Say an applicant tells you she wouldn’t be able to work Friday nights due to her religion. Or an employee begins wearing a headscarf to the office. How would you respond?
The increasing religious diversity in the workforce is causing more managers to make legal mistakes. In fact, employee claims of religious discrimination in the workplace have doubled in the past decade.
The law
As a manager, you need to let employees express their religious beliefs while, at the same time, making sure those expressions don’t infringe on the rights of co-workers or the organization.
Federal anti-discrimination law—Title VII of the Civil Rights Act of 1964—makes it unlawful to discriminate against applicants or employees based on their religion.
The law says employers must “reasonably accommodate” an employee’s “sincerely held” religious practices unless doing so would impose an “undue hardship” on the employer. In most cases, such accommodations involve giving employees time off to attend religious services.
How to comply
Here’s what the law means to managers on a practical, day-by-day level:
- Hiring and firing. You can’t treat applicants or employees less (or more) favorably in hiring, firing or other job conditions because of their religious beliefs or practices.
- Proselytizing. You can’t force employees to participate (or not participate) in a religious activity at work.
- Accommodation. You must reasonably accommodate an employee’s “sincerely held” beliefs and practices.
- Undue hardship. You can deny a religious accommodation request if it would create an “undue hardship” on the organization’s business interests. The EEOC defines “undue hardship” as something that: “requires more than ordinary administrative costs, diminishes efficiency in other jobs, infringes on other employees’ job rights or benefits (or) impairs workplace safety.”
- Religious expression. You must allow employees’ religious expression if they’re allowed to engage in other personal expression at work, as long as the expression doesn’t impose an undue hardship on the company or infringe on the rights of co-workers or customers.
- Religious harassment. You must take action and notify HR if you see or hear of an employee being harassed based on religious beliefs.
What’s a ‘religion’?
When it comes to workplace discrimination law, the courts say employers must view “religion” fairly broadly, accommodating everything from mainstream religious views down to those of small sects.
In fact, the EEOC specifically states that the size of the group the person belongs to is irrelevant to his or her right to be free of discrimination and harassment in the workplace. The same is true of workers who don’t adhere to any religion.
Employee requests Saturdays off to worship: What's a manager to say?
Let’s say a top employee refuses to work a company’s new mandated Saturday shift. His religion won’t allow it, he says, and he wants an accommodation.
How you listen and react when first approached about a religious accommodation sets the tone for a quick resolution. If you sit down with the employee and discuss the problem, there’s a good chance you can work something out. Even if there is no alternative, the employee would at least see your effort.

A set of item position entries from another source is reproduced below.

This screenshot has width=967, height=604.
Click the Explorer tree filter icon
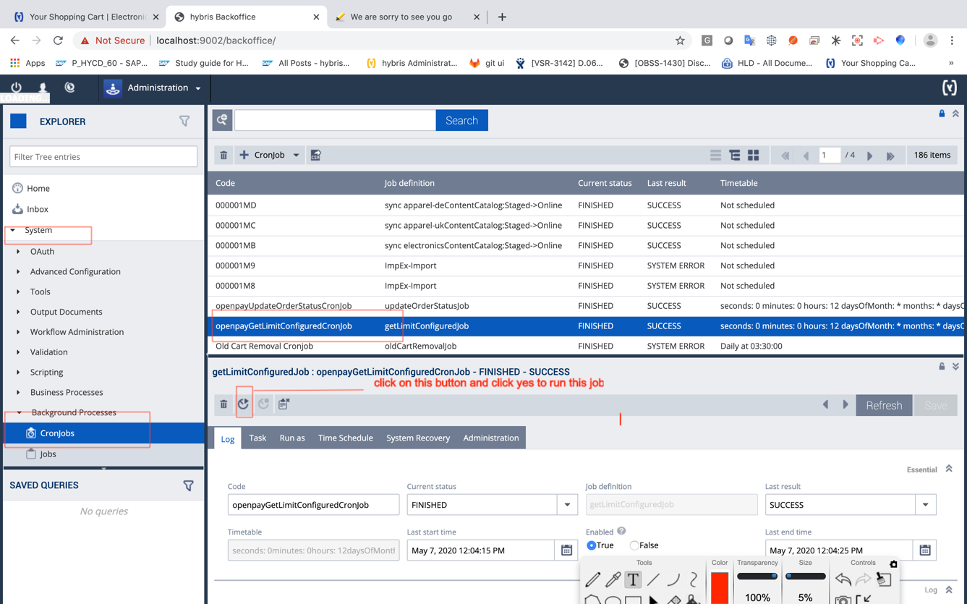click(x=184, y=122)

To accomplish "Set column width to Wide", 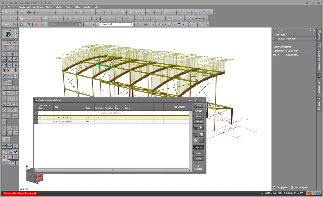I will click(x=198, y=158).
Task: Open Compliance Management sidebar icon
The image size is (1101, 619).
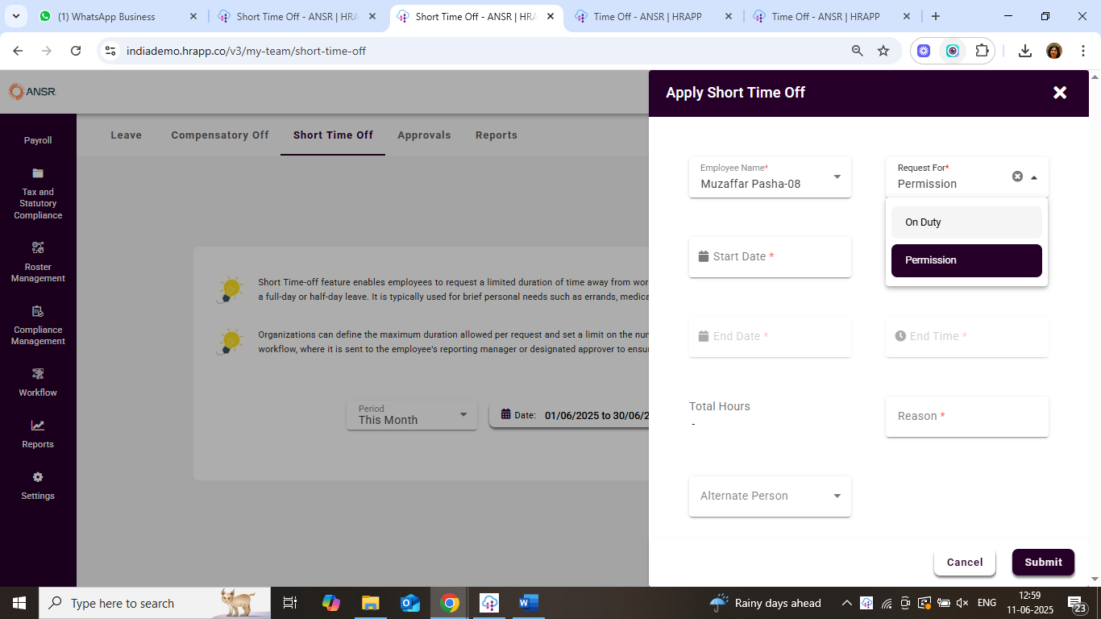Action: click(x=38, y=311)
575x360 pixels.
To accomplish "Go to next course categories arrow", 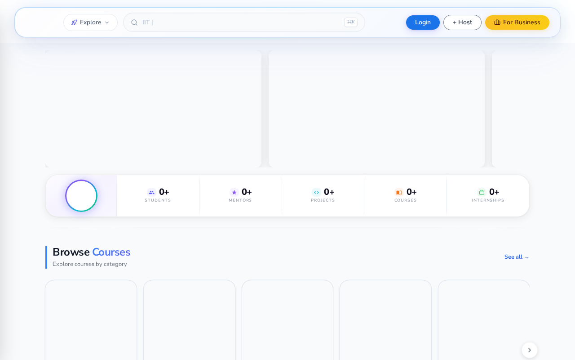I will [530, 350].
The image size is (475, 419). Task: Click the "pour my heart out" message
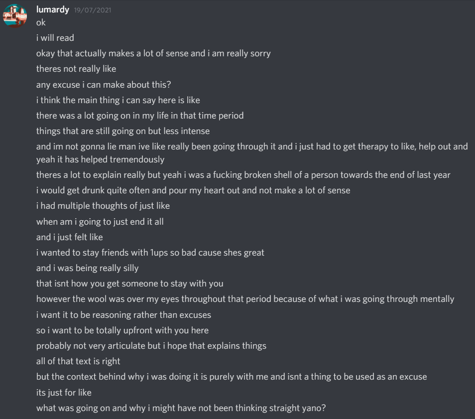pyautogui.click(x=193, y=190)
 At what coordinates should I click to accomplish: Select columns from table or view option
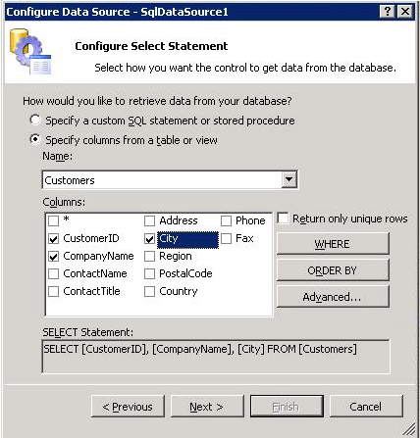pyautogui.click(x=35, y=139)
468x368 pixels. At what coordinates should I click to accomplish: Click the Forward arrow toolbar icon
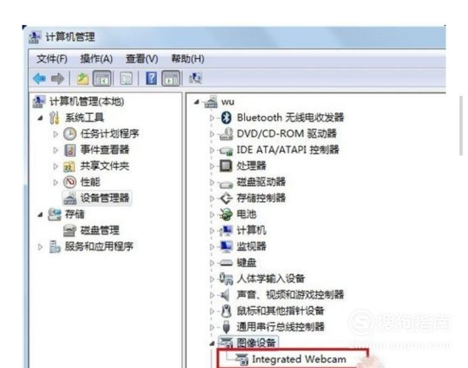coord(57,79)
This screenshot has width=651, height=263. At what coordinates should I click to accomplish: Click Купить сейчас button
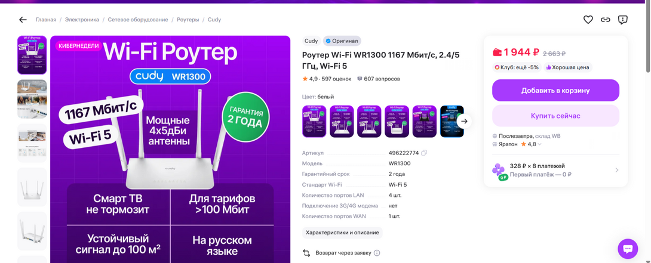click(x=555, y=116)
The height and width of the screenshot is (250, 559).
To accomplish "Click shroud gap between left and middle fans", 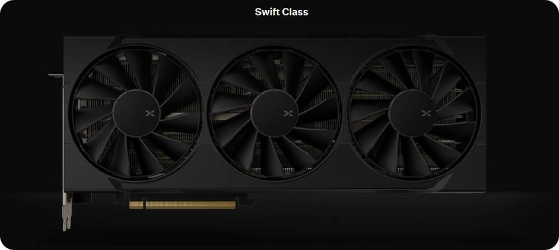I will point(205,114).
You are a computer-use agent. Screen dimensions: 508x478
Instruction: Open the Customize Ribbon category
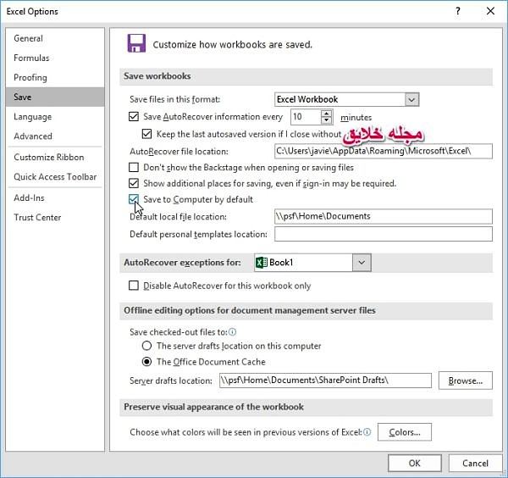click(x=49, y=158)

Usually, that’s all an employee—or the courts—will ask.
Before you act, ask yourself these questions:
- What are your required working hours?
- Why is it essential that an employee work during those periods that his or her religious beliefs prohibit working?
- Are there other qualified employees who would be willing to substitute during those periods? What additional costs would that require?
- Are there reasons other than cost compelling you to refuse to accommodate?
- How have you responded to other similar requests? (Courts will also look for consistency.)
- Has the employee offered a possible accommodation to produce a compromise?